I have the following simple example code:

def wrapper(foo, para1=1, *args):
    print("para1: "+ str(para1))
    print(foo(*args))

def foo1(x):
    return 2*x

wrapper(foo1, 2, 3)

where I define a function wrapper that has one parameter para1 with default value 1.

But in order to call the wrapper with function foo1 correctly, I have to set para1 all the time, because I have to pass the extra arguments to foo1. That means the default value para1=1 does not make any sense, as I have to define it all the time anyway.

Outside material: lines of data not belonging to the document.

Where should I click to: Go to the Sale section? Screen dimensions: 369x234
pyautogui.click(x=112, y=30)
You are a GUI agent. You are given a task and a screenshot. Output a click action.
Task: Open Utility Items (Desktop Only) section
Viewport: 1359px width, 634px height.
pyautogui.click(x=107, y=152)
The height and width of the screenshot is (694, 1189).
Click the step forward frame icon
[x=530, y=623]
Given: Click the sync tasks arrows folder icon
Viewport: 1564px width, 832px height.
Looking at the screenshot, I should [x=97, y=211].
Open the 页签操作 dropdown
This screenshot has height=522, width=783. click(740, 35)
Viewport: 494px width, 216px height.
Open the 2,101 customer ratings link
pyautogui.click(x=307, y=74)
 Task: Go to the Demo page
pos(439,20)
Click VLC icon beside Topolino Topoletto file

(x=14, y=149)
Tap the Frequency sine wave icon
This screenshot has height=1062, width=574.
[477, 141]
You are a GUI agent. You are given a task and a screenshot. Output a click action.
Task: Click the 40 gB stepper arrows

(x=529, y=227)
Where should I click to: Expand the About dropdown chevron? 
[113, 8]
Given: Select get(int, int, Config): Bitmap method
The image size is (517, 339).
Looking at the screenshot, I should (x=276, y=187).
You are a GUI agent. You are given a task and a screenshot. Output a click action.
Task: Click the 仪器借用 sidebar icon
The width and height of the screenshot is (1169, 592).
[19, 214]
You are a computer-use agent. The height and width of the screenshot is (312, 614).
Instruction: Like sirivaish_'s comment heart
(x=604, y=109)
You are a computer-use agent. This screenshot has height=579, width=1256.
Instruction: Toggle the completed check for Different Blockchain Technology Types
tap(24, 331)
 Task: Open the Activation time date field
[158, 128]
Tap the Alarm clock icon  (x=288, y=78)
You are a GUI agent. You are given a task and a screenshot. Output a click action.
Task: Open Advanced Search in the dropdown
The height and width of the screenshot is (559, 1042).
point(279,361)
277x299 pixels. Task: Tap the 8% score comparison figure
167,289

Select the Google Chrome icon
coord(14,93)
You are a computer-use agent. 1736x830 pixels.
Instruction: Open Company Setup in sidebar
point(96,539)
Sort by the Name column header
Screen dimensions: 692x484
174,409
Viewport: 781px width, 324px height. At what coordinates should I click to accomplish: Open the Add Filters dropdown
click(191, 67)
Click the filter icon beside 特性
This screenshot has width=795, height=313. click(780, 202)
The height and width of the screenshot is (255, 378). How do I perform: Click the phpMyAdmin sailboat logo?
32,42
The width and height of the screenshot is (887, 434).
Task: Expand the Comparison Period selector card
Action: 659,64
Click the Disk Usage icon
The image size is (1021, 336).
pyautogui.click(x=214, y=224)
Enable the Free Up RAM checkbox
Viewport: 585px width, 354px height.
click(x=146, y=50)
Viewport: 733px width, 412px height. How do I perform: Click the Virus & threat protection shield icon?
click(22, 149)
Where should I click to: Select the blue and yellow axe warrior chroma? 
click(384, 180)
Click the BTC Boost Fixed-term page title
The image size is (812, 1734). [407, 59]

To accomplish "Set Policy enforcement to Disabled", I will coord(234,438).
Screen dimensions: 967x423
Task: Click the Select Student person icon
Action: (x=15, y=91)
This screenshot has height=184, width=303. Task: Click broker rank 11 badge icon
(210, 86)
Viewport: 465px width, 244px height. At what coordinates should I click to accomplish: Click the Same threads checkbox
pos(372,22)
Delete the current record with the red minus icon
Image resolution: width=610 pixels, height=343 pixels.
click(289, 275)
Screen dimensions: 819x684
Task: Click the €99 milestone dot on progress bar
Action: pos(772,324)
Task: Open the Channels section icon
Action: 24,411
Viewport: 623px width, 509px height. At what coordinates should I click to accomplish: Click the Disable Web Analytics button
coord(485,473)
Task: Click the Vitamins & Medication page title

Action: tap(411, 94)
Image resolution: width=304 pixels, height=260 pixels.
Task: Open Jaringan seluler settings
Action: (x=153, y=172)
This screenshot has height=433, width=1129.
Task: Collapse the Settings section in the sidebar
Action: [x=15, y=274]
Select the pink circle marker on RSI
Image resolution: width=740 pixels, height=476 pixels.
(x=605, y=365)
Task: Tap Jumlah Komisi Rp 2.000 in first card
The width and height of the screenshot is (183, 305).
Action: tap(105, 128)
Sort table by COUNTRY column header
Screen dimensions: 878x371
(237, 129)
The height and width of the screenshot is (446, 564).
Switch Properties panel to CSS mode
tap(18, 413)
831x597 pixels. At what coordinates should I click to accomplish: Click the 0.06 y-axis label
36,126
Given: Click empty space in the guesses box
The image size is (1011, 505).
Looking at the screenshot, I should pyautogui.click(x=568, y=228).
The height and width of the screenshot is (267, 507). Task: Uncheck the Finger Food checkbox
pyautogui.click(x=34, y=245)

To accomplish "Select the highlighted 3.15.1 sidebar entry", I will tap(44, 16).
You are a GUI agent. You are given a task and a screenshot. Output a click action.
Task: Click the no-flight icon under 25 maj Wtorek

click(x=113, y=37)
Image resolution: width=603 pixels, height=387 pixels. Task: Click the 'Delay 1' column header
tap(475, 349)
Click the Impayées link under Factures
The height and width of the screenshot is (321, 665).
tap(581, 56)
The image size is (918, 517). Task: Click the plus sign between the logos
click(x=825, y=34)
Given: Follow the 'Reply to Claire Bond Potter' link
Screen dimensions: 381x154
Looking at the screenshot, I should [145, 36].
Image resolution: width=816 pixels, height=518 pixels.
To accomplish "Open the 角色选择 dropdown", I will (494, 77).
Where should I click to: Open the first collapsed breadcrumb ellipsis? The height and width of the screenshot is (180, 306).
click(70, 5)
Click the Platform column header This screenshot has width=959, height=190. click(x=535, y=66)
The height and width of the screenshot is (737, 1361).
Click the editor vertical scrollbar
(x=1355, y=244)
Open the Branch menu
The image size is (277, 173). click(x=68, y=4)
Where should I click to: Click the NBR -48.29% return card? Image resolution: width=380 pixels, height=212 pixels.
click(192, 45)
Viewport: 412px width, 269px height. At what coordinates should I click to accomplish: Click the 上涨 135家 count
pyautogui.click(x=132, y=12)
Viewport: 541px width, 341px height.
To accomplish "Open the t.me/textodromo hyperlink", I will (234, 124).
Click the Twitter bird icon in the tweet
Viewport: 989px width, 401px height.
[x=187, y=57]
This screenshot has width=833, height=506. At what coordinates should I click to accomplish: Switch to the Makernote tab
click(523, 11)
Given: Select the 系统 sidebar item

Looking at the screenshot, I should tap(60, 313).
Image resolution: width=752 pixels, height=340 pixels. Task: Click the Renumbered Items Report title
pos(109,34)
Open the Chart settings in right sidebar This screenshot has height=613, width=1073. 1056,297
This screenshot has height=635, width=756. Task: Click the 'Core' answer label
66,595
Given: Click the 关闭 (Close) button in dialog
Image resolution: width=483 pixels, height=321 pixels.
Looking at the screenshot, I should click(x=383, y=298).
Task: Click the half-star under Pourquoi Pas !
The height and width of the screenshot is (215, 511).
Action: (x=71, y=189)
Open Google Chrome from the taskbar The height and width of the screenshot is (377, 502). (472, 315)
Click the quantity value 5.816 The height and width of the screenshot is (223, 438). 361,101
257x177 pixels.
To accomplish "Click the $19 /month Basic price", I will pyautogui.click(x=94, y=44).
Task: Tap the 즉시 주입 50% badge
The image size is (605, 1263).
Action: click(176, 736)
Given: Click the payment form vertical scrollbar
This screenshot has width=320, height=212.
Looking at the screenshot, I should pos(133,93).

Or is there some other way to define the functions so I can easilz make use of this default value without to have to define it all the time?

For example,

wrapper(foo1, *args=(3,))
wrapper(foo=foo1, args=(3,))

does not work ...

Use case example:

def wrapper(foo, timeout=10, *args):
    time0 = time.time()
    while time0 < time.time() + timeout:
        if foo(*args):
             return True
        time.sleep(1)
    raise SomeTimeout Exception

Possible duplicate of [Default arguments with \*args and \*\*kwargs](https://stackoverflow.com/questions/15301999/default-arguments-with-args-and-kwargs) — mkrieger1, Oct 18 '18 at 13:11
@Jean-FrançoisFabre then calls like `wrapper(foo1, 2, 3)` will break — DeepSpace, Oct 18 '18 at 13:13
I think that what you want is just impossible: too many constraints — Jean-François Fabre, Oct 18 '18 at 13:17
That is correct. It is not being passed into foo1(). (e.g. a timeout parameter to check the completion of foo1() within some time etc.) — Alex, Oct 18 '18 at 13:17
Is `foo1` always only taking a fixed number of param? perhaps you don't need to pass `*args` into `foo1()`? — r.ook, Oct 18 '18 at 13:20
The number of parameters can change. Its not a fixed number of parameters in `*args`. — Alex, Oct 18 '18 at 13:21
Given `wrapper(foo1, 2, 3)`, how do you propose the interpreter to know the difference between this as a call of `foo1(2, 3)` or `foo1(3)`? I don't think there's any meaningful distinction unless you use a keyword to identify the param that's specific to `wrapper()`. — r.ook, Oct 18 '18 at 13:23
What is wrong again with `def wrapper(foo, *args, para1=1)`? — mkrieger1, Oct 18 '18 at 13:59
Which Python version are you using? Given your use of `print` it's Python 3? — mkrieger1, Oct 18 '18 at 13:59
@mkrieger1 I don't think there's anything wrong with it, unless OP is trying to stay away from keyword arguments (though it's stated as a possibility in the question title), in which case I just don't see a non-convoluted way of implementing unless there's a specific distinction between para1 and the `*args`. — r.ook, Oct 18 '18 at 14:18

Super Hornet · Answer 1 · 2018-10-18T14:20:50.227

0

You defined the foo1 function in a way that accepts a number, but you try to pass a tuple to it in the wrapper function. the following should work:

def wrapper(foo, para1=1, *args):
    print("para1: "+ str(para1))
    print(foo(*args))



def foo1(*x):
    return 2*x


wrapper(foo1, (2, 3))

in the definition of foo1 x changed to *x.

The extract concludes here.